_Task directions_:
In this material, which lines include the string "value"? Show them.

+++ Source material

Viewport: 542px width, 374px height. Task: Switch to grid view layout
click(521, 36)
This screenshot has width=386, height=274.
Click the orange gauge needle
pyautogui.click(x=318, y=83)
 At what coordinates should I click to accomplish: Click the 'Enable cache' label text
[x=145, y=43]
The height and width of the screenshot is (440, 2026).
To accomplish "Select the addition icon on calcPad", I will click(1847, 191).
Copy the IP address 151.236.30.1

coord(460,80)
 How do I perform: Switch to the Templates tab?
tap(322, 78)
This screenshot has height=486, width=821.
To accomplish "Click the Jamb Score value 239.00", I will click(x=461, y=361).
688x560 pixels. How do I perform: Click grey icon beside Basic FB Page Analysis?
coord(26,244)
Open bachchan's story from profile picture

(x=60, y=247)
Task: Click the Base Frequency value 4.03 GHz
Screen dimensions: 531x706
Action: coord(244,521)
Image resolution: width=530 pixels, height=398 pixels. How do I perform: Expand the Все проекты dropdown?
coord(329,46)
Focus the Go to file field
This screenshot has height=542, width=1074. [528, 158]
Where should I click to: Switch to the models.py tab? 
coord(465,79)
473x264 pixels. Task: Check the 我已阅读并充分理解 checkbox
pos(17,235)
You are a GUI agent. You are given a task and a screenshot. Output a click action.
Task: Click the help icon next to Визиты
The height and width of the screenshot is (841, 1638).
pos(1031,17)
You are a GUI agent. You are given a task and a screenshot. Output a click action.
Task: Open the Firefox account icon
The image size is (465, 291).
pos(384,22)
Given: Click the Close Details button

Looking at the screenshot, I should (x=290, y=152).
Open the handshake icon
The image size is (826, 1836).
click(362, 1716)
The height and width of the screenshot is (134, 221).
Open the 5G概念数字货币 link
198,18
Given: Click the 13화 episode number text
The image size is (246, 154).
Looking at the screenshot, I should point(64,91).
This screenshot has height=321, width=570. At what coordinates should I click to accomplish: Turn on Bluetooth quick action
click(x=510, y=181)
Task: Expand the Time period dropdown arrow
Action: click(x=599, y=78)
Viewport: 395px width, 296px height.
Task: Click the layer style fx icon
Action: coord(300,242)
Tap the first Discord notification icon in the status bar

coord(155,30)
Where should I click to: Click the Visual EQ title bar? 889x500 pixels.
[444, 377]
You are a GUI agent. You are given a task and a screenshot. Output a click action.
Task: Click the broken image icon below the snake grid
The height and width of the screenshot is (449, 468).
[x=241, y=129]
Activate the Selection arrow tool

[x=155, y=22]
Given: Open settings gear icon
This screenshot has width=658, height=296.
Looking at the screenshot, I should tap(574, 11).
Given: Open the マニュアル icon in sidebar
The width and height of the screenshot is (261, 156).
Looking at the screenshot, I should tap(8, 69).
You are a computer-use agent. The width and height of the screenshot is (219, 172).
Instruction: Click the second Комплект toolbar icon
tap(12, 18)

++++++

_The answer_:
To accomplish "Click the Jamb Score value 239.00", I will click(x=461, y=361).
Task: Click the Base Frequency value 4.03 GHz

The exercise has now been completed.